##### Supplied material #####

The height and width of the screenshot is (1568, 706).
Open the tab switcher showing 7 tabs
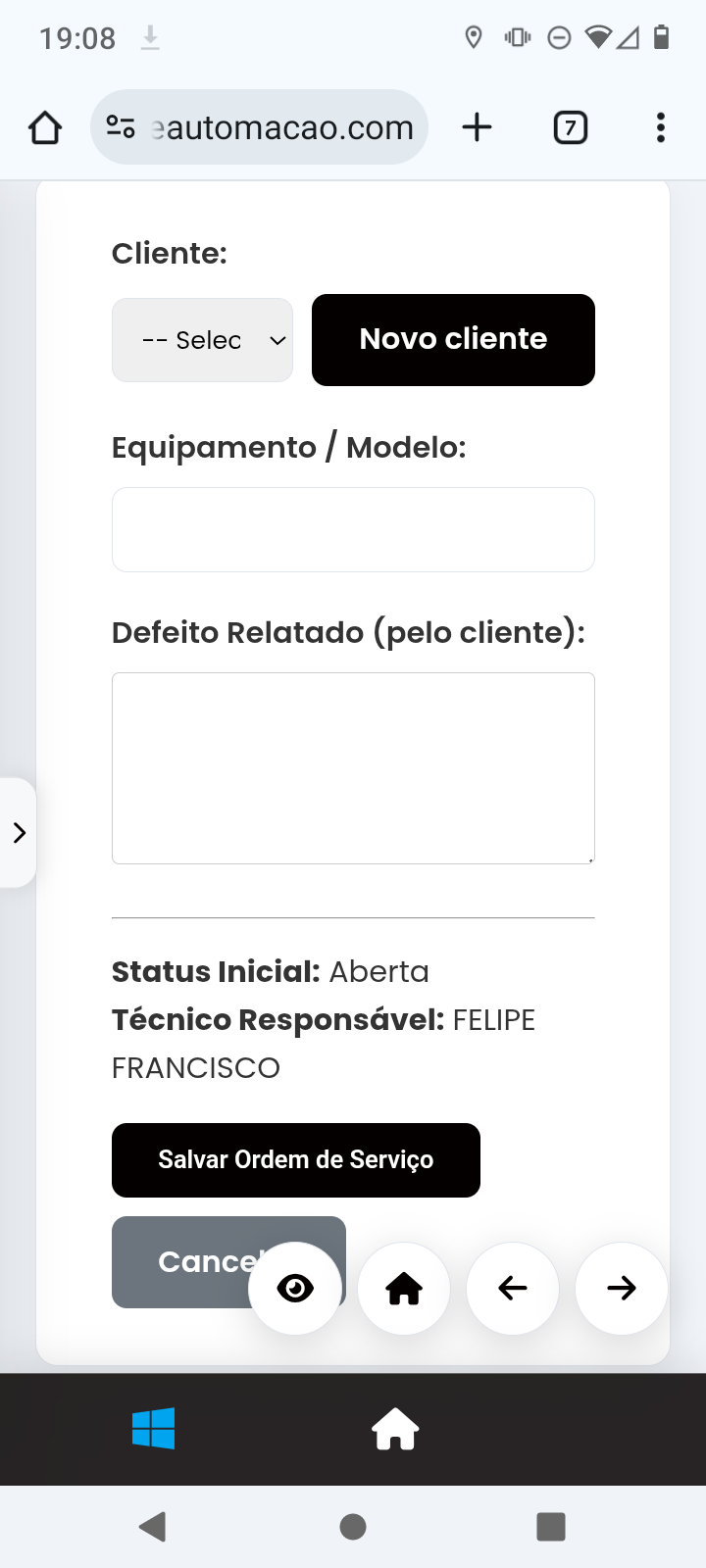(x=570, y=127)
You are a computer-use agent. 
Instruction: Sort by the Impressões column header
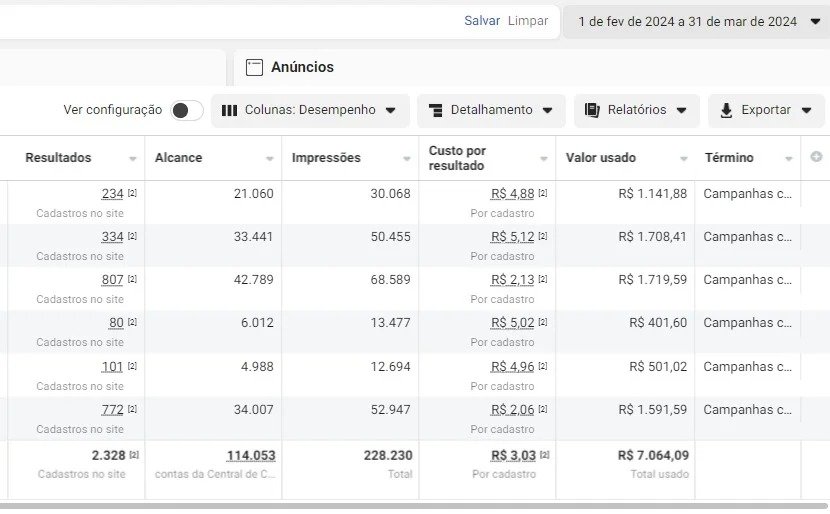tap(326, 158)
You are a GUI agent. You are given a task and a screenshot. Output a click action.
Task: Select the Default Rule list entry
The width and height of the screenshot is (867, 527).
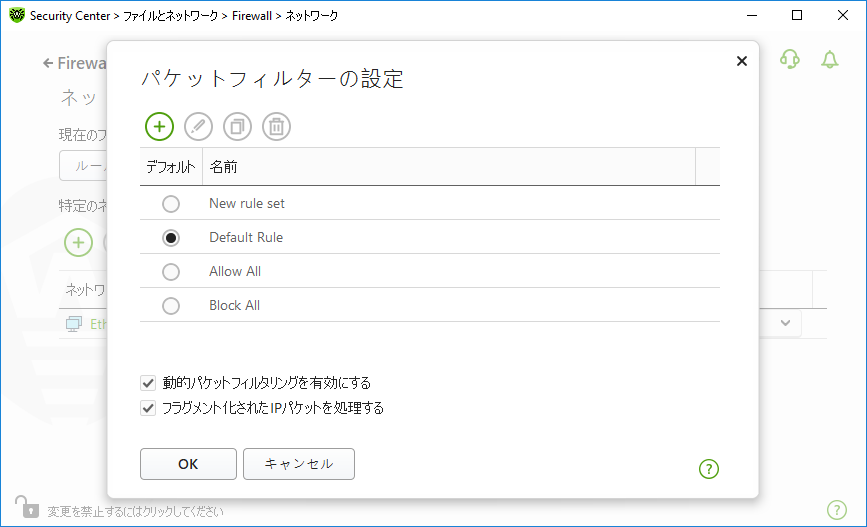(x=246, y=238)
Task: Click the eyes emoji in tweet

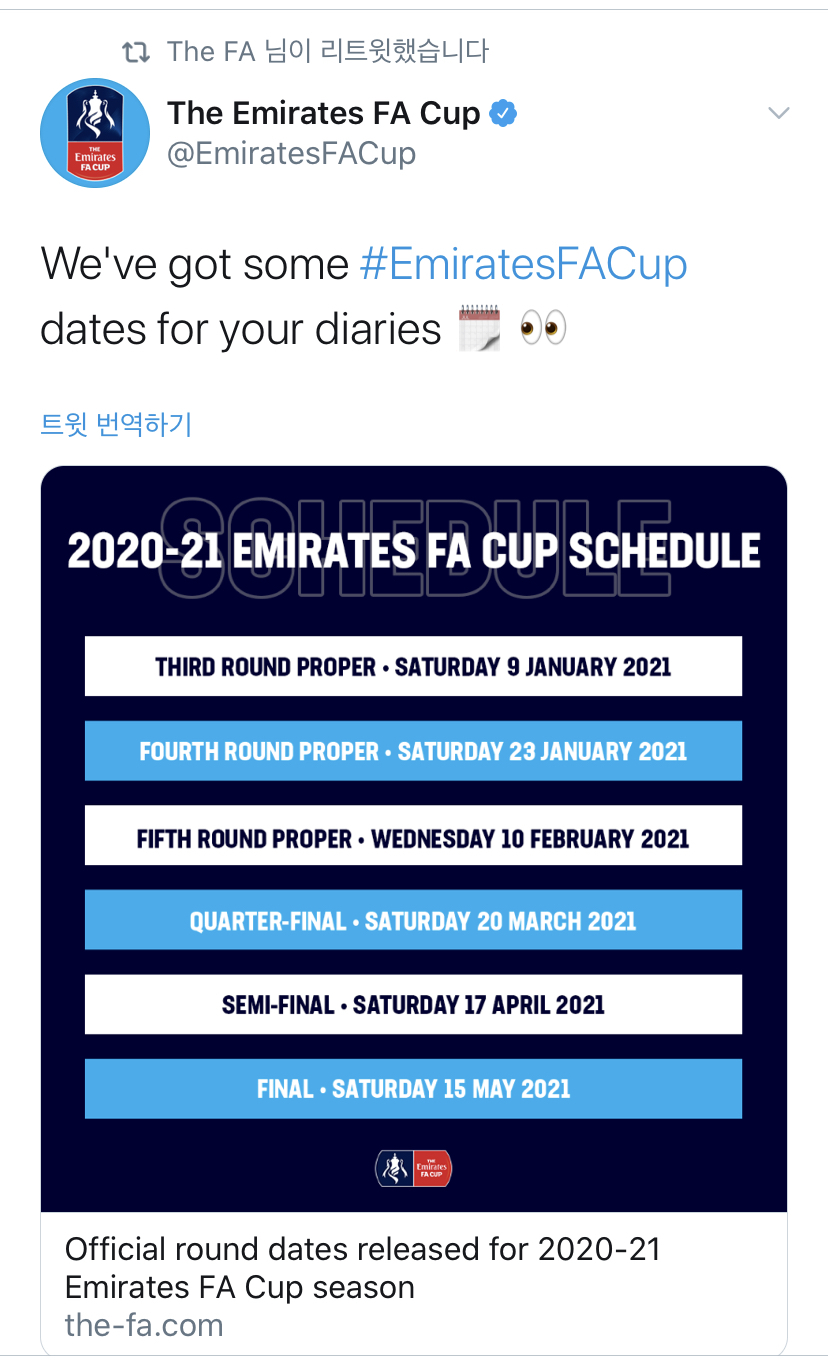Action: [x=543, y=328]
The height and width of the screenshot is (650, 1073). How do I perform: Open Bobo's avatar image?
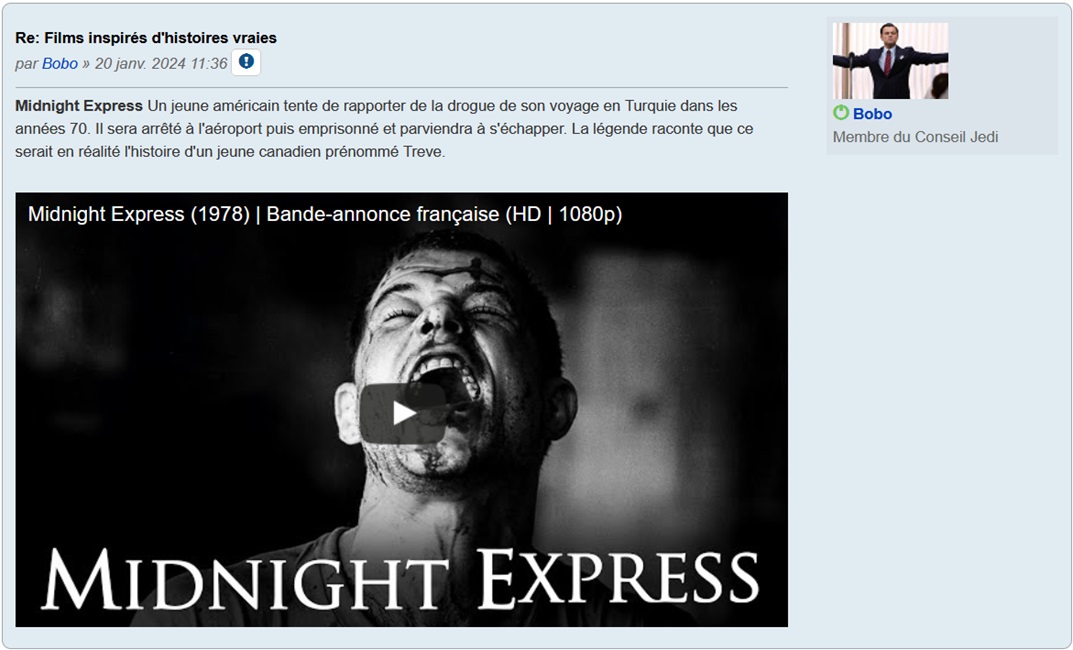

#####

Given task: Rewrite the records from the line with "You are a GUI" through the end of the records, including the requests, and shift every coordinate in the answers up by 10. Omit the pictures.

Exercise output:
You are a GUI agent. You are given a task and a screenshot. Output a click action.
Task: Select the Default Rule list entry
The width and height of the screenshot is (867, 527).
(x=256, y=248)
Task: Click the eyes emoji in tweet

Action: [x=553, y=338]
The height and width of the screenshot is (650, 1073). How do I perform: Open Bobo's avatar image?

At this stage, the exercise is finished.